By the way, Professors Katie Kent and Steve Fix have assured me that this blog is required reading in the English department.

;-)

With regard to my analogy

With regard to my analogy below on how the Economics department should teach some accounting in the same way, and for similar reasons, that the English department teaches students to write, Mike Needham ‘04 notes:

No worries, the English Department here, with the exception of Bob Bell, does not teach people to write well. Teaching that skill appears to have gone out of style a few decades ago.

Comments:

1) Harsh!

2) Needham, as a former editor in chief of the Record, has probably read a fair amount of undergraduate-generated prose, so his criticism can hardly be dismissed out of hand.

3) I have cheap, albeit potentially traumatic, solution to this problem. Or, to the extent that you believe that Williams does a great job of teaching students to write well, a way to make that process even better. Student papers should be posted on the web along with the comments made by the professors.

There are a lot of messy details to be worked out in any such plan. Should the papers be anonymous? Should public posting be a requirement? Should grades be posted along with comments? My answers to these questions would be No, Yes and No, but reasonable people might differ.

What I think is beyond dispute is, on average, that students should take more care with their writing and that professors should provide more and better feedback to students about their writing. Practice and feedback are the keys to better writing. A side benefit to such a plan is that Student A would learn something by seeing the Student B’s work and the comments that the professor has made on it.

But this is all a larger topic for another day. If Mike Needham has unfairly maligned the English department, then I would certainly like to hear about it.

With regard to the issue

With regard to the issue of accounting at Williams, Professor Zimmerman of the Economics department pointed out that they regularly offer an accounting class during Winter Study. He also noted that almost no other departments of economics offer accounting and that it is almost always offered in business school.

All of this is, of course, quite true. Indeed, this year’s accounting course, ECON 014, looks good. I would be curious to know if it is. I would also be curious to know if many more want to take it than the 30 that are permitted.

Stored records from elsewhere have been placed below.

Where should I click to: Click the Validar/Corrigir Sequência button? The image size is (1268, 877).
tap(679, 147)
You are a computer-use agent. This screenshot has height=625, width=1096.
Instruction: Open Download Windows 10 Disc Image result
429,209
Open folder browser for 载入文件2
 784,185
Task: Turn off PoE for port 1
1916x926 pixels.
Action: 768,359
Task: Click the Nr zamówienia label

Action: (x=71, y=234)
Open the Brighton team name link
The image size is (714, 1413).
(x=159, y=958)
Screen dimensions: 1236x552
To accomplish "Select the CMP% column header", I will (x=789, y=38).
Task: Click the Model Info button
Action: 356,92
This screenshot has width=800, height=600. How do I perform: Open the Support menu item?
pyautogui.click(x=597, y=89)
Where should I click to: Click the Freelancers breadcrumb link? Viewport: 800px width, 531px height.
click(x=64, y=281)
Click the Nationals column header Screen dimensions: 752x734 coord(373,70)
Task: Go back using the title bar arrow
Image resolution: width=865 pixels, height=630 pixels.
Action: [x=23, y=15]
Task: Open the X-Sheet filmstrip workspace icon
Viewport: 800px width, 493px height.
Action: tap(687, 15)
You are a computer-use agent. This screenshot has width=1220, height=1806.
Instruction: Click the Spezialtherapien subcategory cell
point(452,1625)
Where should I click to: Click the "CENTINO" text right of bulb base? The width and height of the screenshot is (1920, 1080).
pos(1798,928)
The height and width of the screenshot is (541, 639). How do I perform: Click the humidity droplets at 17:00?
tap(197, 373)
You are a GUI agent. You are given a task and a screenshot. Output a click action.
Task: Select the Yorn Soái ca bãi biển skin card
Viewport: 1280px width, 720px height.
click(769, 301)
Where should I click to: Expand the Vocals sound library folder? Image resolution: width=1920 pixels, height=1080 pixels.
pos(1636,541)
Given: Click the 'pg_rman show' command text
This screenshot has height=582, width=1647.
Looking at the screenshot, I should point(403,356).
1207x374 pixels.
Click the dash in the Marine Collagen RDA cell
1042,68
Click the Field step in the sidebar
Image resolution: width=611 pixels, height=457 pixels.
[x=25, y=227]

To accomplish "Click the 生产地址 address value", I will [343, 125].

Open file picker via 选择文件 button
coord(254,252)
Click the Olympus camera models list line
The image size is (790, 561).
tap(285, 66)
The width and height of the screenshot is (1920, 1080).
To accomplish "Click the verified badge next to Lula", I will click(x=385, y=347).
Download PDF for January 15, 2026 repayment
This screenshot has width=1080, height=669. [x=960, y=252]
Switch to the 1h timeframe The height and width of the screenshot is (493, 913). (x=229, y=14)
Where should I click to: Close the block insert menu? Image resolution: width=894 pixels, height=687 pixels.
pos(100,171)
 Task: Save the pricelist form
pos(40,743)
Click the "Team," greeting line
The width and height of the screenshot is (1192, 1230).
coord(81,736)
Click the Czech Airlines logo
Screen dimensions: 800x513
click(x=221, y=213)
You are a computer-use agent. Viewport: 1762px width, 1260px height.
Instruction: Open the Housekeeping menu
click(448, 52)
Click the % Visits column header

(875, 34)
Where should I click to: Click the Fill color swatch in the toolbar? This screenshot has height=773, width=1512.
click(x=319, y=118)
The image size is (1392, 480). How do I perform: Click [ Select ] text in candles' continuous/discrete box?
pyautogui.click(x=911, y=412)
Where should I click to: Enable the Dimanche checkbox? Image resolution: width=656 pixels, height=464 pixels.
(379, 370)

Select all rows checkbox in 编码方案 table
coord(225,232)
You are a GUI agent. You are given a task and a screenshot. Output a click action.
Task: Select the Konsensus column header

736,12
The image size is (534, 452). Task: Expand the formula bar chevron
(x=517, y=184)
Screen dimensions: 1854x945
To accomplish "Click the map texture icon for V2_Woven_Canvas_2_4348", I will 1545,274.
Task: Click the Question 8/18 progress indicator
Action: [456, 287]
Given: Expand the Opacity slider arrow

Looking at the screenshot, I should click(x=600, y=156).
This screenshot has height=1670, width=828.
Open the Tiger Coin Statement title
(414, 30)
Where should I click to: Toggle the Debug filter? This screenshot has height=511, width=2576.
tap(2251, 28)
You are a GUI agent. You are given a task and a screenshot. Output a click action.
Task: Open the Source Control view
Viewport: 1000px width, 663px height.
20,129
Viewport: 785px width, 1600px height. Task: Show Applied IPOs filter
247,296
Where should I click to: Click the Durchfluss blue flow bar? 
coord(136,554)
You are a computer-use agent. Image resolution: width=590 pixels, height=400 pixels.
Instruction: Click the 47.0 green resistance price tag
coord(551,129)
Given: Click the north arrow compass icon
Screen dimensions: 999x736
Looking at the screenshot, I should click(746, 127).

Of course, the fact that the Amherst Economics department doesn’t offer accounting (or that Harvard Business School does) is largely irrelevant to the issue of Williams doing so. Moreover, now that I look, it turns out that some peer colleges (e.g., Smith and Mount Holyoke) do offer such a course. My main claims are that: First, such a course could be taught in at least as academically rigorous a fashion as other courses in the department are — we are not talking about basic bookkeeping. Second, many students would want to take it. Third, those students would be glad that they had taken it, both in terms of their understanding of the world in which we live (tough to understand the current wave of corporate scandals with knowing accounting) and in terms of future careers in business. Mike Nery and I are not the only alums who regret not having studied accounting, or at least financial statement analysis, at Williams.

As a side note, it is nice to see that Zimmerman has been promoted to full professor. By all accounts, he has done a great job at Williams over the past 12 years. I especially like the way that he guides students toward projects that use data about Williams. Unfortunately, I can’t find any examples of this for linking to, but I know about work on grade inflation and roommate influences.